But the number could rise higher still — much higher, in fact. The Federal Communications Commission has granted SpaceX permission to launch a total of nearly 12,000 Starlink satellites.

Musk said SpaceX has taken great pains to ensure the constellation doesn’t pose a collision risk to the other denizens of LEO. For example, he said the Starlink satellites can automatically navigate around other spacecraft and larger pieces of orbital debris, using tracking data provided by the North American Aerospace Defense Command (NORAD).

And this first batch is headed for an operational altitude of 340 miles (550 kilometers) — low enough that they’ll get pulled down to Earth by atmospheric drag in a few years even if SpaceX doesn’t manage to deorbit them intentionally.

“So, I think we’ve got a really solution for making sure that we do not create orbital debris,” he said. “And, worst-case scenario — the good news there is, the atmosphere cleans it up.”

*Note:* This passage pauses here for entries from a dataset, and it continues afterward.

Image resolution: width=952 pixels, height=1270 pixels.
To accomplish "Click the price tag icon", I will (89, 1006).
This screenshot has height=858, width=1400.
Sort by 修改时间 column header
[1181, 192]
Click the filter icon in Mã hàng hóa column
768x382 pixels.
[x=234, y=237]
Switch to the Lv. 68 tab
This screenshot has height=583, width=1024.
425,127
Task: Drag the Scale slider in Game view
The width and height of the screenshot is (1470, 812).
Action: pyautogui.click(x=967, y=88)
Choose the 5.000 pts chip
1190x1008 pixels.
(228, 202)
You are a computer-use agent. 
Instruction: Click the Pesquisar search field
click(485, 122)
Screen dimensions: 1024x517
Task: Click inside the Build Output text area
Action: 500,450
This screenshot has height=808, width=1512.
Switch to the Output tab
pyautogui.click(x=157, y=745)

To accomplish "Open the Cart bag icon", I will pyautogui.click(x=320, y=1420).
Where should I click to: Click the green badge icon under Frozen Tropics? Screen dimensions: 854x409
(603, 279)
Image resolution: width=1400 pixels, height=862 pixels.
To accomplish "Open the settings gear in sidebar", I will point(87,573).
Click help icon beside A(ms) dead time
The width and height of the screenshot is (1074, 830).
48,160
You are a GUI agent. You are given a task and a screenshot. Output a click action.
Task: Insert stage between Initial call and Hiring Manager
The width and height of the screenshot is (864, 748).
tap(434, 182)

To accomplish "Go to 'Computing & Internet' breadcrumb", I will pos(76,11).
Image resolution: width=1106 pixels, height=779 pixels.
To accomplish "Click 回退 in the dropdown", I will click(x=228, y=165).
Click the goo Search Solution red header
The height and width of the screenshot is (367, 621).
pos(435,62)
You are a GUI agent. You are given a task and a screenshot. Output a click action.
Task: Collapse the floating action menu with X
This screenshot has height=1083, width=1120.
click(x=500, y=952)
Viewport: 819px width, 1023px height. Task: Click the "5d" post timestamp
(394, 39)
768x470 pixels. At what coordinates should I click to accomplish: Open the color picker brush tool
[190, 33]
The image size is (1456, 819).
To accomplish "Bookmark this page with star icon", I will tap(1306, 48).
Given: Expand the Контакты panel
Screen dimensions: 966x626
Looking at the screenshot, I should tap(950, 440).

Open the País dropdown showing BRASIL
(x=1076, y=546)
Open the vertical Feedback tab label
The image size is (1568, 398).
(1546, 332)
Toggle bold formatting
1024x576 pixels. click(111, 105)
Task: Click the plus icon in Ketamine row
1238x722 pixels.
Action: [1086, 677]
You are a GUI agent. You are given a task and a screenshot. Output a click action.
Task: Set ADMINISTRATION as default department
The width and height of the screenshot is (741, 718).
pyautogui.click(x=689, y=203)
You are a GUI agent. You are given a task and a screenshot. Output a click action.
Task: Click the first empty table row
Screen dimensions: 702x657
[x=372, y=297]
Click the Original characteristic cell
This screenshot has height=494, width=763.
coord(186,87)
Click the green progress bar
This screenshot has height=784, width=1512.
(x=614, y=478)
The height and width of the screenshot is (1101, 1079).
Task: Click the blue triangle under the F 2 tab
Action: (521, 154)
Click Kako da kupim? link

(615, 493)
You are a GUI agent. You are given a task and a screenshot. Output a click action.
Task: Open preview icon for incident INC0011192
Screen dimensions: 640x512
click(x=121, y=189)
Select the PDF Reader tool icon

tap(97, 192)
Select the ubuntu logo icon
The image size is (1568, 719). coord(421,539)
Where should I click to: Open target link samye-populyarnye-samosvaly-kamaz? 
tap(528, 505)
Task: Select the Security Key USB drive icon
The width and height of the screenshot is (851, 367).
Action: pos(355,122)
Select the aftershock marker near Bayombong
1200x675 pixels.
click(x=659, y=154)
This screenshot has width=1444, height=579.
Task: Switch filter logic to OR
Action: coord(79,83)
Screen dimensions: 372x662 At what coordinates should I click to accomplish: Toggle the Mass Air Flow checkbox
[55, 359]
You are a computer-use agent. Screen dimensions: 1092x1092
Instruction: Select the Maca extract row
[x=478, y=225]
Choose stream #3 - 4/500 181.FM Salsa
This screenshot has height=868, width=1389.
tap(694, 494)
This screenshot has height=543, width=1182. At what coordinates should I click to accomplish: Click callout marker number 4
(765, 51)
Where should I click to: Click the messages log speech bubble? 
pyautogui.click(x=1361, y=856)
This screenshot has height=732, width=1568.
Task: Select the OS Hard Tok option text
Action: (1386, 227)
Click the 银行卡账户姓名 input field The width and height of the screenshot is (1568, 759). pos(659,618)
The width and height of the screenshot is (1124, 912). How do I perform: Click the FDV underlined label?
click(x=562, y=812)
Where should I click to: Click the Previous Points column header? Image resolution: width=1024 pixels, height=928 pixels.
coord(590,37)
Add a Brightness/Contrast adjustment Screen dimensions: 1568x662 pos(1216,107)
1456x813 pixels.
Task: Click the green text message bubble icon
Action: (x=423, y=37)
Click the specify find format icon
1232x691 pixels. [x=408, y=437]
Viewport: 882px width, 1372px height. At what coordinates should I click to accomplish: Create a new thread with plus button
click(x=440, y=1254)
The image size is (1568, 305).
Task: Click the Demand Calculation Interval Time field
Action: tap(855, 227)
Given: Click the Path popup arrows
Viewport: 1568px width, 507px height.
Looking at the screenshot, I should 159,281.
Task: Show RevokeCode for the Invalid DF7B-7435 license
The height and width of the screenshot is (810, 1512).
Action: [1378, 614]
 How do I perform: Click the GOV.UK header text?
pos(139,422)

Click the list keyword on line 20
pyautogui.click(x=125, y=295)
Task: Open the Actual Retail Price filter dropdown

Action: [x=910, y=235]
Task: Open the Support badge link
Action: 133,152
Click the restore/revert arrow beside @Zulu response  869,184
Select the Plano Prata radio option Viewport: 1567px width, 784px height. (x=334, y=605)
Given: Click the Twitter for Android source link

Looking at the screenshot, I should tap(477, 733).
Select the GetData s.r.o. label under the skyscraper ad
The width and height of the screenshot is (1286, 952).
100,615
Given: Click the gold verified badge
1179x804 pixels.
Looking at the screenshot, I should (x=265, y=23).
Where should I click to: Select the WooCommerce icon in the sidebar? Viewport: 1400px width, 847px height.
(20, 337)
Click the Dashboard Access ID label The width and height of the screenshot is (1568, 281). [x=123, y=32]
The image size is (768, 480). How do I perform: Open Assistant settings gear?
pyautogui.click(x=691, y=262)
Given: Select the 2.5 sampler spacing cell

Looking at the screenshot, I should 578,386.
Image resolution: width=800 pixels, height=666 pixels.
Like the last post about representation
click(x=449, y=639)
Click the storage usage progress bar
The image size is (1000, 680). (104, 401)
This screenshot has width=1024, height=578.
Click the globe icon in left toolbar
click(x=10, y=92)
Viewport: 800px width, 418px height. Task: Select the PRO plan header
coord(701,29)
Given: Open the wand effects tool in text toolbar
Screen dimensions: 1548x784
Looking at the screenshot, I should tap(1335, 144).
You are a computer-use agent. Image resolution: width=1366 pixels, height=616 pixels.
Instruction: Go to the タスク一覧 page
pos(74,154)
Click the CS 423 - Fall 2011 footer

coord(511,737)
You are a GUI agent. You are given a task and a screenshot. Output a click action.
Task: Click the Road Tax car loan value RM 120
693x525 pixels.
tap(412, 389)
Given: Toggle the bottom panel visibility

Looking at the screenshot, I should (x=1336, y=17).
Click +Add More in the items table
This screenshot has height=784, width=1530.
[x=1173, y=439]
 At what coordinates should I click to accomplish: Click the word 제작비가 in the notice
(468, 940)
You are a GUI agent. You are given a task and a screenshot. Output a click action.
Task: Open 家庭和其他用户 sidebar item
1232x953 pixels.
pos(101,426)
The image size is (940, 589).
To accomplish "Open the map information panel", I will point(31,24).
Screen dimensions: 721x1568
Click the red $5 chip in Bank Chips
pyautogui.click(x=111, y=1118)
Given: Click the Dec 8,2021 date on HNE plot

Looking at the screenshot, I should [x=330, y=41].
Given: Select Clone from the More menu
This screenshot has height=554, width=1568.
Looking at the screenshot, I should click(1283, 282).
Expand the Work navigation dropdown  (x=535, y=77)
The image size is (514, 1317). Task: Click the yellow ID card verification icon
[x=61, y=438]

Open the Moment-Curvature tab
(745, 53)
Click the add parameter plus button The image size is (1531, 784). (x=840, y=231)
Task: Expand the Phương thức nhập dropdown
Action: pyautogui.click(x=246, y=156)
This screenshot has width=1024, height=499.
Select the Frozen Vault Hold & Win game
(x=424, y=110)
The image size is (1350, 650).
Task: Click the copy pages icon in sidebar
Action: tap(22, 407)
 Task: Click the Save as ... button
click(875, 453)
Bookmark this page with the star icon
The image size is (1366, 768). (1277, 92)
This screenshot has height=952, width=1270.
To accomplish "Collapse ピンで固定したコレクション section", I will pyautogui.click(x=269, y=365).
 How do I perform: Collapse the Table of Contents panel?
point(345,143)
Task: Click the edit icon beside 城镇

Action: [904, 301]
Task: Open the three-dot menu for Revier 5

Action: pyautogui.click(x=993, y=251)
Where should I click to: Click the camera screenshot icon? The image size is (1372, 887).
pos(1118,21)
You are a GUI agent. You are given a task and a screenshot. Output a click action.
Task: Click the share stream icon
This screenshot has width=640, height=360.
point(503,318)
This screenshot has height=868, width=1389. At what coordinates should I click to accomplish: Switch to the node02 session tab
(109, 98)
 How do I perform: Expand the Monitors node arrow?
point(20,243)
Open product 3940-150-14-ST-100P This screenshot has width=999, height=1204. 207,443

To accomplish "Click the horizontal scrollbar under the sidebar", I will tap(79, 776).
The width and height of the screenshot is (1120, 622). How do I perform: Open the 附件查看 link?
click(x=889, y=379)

SpaceX isn’t the only company with eyes on a LEO broadband constellation.

Starlink is a key part of Musk’s long-term plan to help humanity colonize Mars. SpaceX hopes to use Starlink revenue to fund the development of Starship and Super Heavy, the spaceship and rocket the company is building to carry people to the Red Planet, Earth’s moon and other solar system destinations.

Each Starlink satellite weighs about 500 lbs. (227 kilograms). Together, the 60 spacecraft made up the heaviest payload that SpaceX has ever launched, Musk said.